When they were finally presented to Aelyx in the deepest, warmest hatchery of Mount Skatus, surrounded by the vibrant, pulsing life of hundreds of Skagosi dragon eggs and hatchlings, the Shadow King regarded them with profound satisfaction. These were not just seven more eggs; they were the last direct genetic link to the dragons of Aegon the Conqueror and his Valyrian ancestors, lines distinct from those Aelyx himself had preserved from the Doom or had cultivated on Skagos.
"They are magnificent," Aelyx breathed, his hand hovering over one particularly large egg of midnight blue, shot through with veins of silver. "Aegon the Fifth, for all his folly, had a true Valyrian's yearning for the flame. He sought to awaken them with uncontrolled fire and base alchemy. We shall awaken them with true knowledge, with patience, with the very essence of the magic that birthed their kind."
He immediately set Aenar and his most skilled house-elf dragonologists to the task of carefully, slowly, coaxing the life within these ancient eggs back to full vitality. It would be a long, delicate process, requiring immense magical energy, precise alchemical treatments, and perhaps even the direct intervention of the phoenixes' life-giving aura. But Aelyx was confident. He had saved these last embers from the Targaryen pyre, and on Skagos, they would blaze forth anew, their fire forever part of his own hidden, eternal flame.

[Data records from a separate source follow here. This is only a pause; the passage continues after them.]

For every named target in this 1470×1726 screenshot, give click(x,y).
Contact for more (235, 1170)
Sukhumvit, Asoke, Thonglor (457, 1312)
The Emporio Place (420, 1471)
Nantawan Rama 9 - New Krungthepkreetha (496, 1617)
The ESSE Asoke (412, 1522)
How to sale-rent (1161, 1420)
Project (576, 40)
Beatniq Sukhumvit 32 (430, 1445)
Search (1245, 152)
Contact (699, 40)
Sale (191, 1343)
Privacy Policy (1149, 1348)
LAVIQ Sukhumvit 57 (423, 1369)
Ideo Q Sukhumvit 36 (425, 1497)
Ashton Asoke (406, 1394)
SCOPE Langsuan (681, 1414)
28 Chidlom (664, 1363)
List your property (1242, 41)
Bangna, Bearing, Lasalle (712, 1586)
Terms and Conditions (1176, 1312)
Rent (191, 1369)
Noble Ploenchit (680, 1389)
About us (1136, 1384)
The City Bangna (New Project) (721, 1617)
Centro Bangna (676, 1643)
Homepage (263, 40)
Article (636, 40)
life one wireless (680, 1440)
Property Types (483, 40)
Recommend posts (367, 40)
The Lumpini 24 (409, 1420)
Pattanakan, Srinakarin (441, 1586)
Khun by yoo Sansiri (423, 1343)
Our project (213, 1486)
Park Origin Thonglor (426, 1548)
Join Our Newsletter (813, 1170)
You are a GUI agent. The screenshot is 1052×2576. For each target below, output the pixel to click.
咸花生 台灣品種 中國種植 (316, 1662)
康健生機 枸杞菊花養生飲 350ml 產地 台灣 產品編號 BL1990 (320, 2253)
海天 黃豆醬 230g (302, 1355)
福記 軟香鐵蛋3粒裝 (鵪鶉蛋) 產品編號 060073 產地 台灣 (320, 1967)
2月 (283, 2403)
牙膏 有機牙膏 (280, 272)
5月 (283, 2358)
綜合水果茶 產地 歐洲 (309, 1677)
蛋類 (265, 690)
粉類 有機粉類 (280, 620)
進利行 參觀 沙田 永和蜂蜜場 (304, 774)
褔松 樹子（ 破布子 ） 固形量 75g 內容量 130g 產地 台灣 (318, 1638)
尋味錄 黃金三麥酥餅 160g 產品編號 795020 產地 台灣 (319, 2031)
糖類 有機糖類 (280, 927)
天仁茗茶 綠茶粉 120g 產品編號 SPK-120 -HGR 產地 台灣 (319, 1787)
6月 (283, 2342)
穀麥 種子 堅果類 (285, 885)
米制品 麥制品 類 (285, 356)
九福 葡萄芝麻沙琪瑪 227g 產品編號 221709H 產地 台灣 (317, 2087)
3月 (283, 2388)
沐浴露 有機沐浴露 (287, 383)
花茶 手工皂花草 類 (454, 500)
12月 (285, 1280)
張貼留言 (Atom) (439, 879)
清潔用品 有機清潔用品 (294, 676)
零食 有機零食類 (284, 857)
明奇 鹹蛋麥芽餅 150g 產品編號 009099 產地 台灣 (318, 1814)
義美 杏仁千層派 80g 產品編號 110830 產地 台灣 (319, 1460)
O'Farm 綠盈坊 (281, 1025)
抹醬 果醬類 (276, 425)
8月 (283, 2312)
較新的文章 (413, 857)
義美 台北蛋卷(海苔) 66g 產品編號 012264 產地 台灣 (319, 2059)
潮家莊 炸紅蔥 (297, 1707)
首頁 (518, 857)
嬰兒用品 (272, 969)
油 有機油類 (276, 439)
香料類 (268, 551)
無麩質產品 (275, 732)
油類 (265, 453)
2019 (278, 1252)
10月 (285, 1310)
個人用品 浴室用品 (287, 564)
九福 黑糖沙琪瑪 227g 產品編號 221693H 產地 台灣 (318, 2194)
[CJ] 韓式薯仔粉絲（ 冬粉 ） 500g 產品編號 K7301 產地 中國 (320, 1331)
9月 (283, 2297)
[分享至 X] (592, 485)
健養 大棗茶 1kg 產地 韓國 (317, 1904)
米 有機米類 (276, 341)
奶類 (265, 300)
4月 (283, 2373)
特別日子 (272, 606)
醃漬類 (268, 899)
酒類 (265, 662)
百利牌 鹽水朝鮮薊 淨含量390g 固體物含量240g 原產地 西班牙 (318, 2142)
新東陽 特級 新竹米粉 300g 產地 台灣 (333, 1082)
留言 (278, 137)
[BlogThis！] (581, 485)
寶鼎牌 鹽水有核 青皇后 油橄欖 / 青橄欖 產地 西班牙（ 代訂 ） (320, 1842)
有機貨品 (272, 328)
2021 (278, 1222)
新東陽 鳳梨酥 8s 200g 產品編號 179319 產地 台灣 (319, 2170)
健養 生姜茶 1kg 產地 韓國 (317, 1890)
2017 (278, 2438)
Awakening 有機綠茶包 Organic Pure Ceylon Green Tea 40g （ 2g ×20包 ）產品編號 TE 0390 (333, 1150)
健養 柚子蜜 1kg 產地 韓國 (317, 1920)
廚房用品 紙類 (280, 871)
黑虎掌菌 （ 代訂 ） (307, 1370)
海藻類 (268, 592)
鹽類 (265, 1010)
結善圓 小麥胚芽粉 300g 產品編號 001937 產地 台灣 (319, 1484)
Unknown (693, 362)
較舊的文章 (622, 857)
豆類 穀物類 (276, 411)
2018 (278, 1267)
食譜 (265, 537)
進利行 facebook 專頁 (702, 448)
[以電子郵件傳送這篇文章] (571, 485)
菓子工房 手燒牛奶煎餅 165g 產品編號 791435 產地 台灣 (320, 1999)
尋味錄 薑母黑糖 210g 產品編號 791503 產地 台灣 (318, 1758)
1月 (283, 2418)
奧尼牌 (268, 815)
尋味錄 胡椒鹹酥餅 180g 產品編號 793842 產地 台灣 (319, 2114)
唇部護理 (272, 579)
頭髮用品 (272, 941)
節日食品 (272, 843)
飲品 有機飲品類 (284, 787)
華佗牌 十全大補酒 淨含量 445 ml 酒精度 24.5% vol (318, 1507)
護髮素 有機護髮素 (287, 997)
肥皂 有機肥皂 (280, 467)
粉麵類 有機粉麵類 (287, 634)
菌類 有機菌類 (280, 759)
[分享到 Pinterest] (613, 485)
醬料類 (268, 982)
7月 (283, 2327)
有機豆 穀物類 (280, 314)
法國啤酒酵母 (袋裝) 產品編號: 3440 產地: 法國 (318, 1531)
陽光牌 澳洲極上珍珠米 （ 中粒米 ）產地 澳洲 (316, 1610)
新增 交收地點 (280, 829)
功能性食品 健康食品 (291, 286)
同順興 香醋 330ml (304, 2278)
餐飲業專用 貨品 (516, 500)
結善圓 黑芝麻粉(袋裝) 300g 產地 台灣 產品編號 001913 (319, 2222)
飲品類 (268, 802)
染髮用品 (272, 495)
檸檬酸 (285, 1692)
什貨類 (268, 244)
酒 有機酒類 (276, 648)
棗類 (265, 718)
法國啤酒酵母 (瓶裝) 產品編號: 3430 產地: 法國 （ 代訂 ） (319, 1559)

Publicly, Lord Aelyx Volmark II of Skagos sent heartfelt condolences to King Jaehaerys II, along with another massive contribution of gold to aid the Crown in its time of sorrow and to help "rebuild what was lost." Skagos mourned with the realm, its loyalty impeccable, its true actions utterly unsuspected.
The Tragedy at Summerhall was a grim chapter in the decline of House Targaryen. It marked the end of their overt attempts to reclaim their draconic heritage. But for Aelyx Velaryon, it was a clandestine triumph, a daring acquisition that further solidified his status as the secret, undisputed master of all dragonkind. While the world mourned the last Targaryen dragons, new ones, carrying those very bloodlines, would soon awaken in the hidden heart of Skagos, their future inextricably bound to the eternal destiny of the Shadow King and his immortal dynasty. The game of ages continued, and Aelyx had just secured some of its most precious pieces.